Reply To: Best robots.txt setup for large SEO websites

#575
mercer
Participant

For a large site, I’d keep robots.txt pretty conservative. The main goal isn’t to “control Google” so much as to stop wasting crawl on junk while not accidentally blocking something that still needs discovery.

A setup that usually works well for me looks like this:

### 1) Block true junk, not just “thin” pages
I’d block:
– internal search results
– faceted/filter combinations that create endless URL variants
– session IDs / tracking parameters
– sort parameters
– cart/account/login areas
– duplicate print versions if they exist

I would **not** block parameter URLs blindly if some of them are actually useful landing pages or if Google needs to see them to understand the site structure.

A common mistake is blocking too much and then wondering why some pages stop getting discovered or re-crawled efficiently.

### 2) Use robots.txt for crawl control, not index control
This is where a lot of people go wrong.

If a URL is already known and you want it out of the index, robots.txt alone is often the wrong tool. Blocking prevents crawling, but the URL can still linger indexed if Google finds it elsewhere.

For pages like:
– internal search pages
– filter pages you don’t want indexed
– low-value parameter URLs

I usually prefer:
– `noindex` where the page can still be crawled
– canonical tags when there’s a clear preferred version
– robots.txt only for the worst crawl traps

That combination is usually safer than aggressive disallow rules.

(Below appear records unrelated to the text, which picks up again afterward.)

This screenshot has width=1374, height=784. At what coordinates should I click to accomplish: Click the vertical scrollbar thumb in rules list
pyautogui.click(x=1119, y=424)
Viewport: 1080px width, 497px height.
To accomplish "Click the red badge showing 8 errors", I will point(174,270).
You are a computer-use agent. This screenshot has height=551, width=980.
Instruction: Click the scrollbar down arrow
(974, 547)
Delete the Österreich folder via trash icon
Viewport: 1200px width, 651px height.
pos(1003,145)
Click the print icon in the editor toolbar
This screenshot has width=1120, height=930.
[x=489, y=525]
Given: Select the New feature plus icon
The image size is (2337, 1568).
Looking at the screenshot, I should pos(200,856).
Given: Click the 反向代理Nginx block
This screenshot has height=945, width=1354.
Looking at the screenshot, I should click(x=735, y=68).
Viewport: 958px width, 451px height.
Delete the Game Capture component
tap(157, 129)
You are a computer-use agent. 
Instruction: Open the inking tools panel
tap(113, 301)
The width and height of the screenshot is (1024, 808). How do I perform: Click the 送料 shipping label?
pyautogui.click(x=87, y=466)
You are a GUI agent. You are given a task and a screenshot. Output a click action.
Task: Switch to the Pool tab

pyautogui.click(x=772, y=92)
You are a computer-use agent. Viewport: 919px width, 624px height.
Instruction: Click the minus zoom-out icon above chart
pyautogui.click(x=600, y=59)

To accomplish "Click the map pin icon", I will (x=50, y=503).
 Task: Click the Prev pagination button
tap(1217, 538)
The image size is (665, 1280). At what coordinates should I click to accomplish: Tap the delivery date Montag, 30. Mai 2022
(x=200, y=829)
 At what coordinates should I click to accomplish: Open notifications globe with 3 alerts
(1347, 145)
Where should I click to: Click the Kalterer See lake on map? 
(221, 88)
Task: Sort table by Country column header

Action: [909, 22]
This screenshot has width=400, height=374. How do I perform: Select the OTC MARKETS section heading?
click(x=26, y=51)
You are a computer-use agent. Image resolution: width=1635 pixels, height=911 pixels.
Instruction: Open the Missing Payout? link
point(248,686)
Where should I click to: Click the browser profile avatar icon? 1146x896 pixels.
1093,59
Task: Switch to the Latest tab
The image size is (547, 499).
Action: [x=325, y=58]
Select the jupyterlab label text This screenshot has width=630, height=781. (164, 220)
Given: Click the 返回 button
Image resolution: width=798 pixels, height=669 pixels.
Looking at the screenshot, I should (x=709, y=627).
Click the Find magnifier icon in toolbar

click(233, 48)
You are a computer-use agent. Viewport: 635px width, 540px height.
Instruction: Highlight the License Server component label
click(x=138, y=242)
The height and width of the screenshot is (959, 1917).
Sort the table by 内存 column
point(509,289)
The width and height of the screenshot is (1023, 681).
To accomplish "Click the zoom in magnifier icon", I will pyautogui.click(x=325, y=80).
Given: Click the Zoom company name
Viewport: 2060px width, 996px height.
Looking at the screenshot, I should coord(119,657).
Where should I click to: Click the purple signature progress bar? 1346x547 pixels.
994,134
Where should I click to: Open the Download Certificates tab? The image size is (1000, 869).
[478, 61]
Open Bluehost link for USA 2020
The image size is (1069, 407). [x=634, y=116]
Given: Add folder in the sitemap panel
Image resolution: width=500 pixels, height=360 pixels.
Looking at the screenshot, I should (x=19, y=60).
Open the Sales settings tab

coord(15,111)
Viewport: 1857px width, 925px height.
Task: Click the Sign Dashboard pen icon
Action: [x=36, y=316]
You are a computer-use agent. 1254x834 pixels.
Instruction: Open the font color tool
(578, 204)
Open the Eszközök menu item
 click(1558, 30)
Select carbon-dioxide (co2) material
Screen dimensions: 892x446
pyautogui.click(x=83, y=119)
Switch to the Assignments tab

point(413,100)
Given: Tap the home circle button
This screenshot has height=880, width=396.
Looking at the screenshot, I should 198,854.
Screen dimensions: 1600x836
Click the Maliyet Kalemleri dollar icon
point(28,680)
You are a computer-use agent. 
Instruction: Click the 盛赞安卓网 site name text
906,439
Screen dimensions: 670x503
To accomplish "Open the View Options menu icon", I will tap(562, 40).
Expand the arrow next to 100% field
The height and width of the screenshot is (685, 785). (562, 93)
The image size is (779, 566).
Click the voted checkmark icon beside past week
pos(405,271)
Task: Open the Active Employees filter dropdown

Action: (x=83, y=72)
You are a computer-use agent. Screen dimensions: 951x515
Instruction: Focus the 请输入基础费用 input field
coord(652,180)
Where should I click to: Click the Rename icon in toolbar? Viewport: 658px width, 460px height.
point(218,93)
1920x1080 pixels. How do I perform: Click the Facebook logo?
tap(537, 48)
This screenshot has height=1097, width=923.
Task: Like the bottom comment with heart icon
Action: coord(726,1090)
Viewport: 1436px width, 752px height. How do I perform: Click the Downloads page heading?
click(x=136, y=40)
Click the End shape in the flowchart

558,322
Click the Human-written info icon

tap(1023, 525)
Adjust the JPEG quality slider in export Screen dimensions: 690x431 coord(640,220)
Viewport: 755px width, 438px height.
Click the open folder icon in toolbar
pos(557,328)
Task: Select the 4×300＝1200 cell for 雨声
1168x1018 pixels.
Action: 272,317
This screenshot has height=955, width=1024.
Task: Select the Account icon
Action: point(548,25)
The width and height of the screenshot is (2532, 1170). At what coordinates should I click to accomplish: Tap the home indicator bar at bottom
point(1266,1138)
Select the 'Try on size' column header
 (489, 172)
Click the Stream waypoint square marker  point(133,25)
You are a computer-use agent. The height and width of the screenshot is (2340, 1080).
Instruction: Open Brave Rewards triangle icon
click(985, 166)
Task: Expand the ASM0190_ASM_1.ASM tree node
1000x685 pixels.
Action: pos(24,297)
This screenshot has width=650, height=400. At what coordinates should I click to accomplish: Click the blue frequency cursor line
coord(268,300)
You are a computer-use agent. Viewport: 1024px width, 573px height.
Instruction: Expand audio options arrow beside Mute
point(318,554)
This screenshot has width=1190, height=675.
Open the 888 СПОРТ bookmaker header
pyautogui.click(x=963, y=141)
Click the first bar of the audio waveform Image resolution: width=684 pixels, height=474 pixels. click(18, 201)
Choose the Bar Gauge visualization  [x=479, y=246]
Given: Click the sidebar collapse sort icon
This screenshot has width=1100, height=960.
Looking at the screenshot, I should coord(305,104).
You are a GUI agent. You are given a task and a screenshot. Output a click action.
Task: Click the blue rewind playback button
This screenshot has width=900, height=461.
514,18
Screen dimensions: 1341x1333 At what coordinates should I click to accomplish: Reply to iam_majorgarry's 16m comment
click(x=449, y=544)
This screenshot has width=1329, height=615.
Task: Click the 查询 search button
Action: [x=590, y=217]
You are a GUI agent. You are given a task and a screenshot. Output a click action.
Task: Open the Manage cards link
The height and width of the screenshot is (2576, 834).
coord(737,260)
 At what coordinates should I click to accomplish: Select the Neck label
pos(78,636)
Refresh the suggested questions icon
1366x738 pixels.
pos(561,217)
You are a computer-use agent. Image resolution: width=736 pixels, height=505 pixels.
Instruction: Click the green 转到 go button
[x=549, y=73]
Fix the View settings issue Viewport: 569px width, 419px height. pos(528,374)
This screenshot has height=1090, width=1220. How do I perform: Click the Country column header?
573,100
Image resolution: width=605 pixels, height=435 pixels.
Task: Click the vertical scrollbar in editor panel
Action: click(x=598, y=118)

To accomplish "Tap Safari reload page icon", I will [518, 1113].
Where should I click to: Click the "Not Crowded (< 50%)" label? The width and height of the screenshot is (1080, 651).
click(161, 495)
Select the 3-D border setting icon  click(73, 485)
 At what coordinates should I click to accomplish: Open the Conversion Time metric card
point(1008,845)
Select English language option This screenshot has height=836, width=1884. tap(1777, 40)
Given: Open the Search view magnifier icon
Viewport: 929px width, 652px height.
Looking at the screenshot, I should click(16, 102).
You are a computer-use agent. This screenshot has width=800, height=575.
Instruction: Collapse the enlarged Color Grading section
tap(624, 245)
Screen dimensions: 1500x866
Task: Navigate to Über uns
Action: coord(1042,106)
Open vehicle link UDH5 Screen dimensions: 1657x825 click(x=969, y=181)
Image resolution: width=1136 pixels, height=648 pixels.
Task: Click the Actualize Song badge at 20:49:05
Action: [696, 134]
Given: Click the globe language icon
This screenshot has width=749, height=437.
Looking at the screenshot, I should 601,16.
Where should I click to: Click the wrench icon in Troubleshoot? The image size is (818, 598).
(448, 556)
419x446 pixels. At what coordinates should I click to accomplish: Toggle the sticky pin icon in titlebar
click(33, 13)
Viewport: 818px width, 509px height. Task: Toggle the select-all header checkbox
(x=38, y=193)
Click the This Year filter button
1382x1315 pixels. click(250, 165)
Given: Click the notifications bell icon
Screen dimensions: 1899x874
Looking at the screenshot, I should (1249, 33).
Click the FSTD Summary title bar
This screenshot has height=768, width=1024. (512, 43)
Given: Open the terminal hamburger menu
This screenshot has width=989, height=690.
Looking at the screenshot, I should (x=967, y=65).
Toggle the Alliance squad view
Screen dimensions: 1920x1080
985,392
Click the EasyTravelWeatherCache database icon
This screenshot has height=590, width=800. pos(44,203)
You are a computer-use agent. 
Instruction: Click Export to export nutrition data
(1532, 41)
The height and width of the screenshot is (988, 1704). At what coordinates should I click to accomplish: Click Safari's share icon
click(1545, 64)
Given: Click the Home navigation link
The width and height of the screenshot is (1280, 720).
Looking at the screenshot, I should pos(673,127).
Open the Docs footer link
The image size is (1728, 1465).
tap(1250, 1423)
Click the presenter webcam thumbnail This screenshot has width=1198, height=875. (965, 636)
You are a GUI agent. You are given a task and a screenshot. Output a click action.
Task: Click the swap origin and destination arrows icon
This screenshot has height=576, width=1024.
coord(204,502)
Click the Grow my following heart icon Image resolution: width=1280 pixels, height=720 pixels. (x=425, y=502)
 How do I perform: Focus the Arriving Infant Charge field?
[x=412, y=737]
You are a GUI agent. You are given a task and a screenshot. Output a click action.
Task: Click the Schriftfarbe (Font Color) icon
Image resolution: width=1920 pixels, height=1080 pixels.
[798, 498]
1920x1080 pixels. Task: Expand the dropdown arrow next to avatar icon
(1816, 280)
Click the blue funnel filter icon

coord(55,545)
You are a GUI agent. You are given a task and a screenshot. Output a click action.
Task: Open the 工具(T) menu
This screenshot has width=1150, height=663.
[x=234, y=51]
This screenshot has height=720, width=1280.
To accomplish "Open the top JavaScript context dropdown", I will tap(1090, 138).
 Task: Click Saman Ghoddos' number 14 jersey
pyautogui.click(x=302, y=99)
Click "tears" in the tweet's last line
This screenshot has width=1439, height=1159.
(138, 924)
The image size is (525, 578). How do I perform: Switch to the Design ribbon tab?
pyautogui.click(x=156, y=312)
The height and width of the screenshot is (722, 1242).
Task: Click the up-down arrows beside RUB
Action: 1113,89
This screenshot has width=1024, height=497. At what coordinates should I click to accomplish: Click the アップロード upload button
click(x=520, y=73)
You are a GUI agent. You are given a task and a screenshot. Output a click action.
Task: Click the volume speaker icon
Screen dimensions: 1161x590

### 3) Parameter URLs: be selective
For parameter handling, I’d only block patterns that are clearly infinite or useless, like:
– `?sort=`
– `?session=`
– `?replytocom=`
– `?filter=` if it creates huge combinations with no SEO value

But if a parameterized URL is effectively a unique category landing page with search demand, I’d leave it crawlable and handle it with canonicals / internal linking strategy instead.

If your site has hundreds of pages, you probably don’t have a “crawl budget crisis” in the classic sense. You usually have a **site architecture and duplication problem** that shows up as crawl inefficiency.

### 4) Sitemap structure matters more than people think
I’d split sitemaps by page type:
– core money pages
– categories
– supporting content
– maybe images/video if relevant

Keep only canonical URLs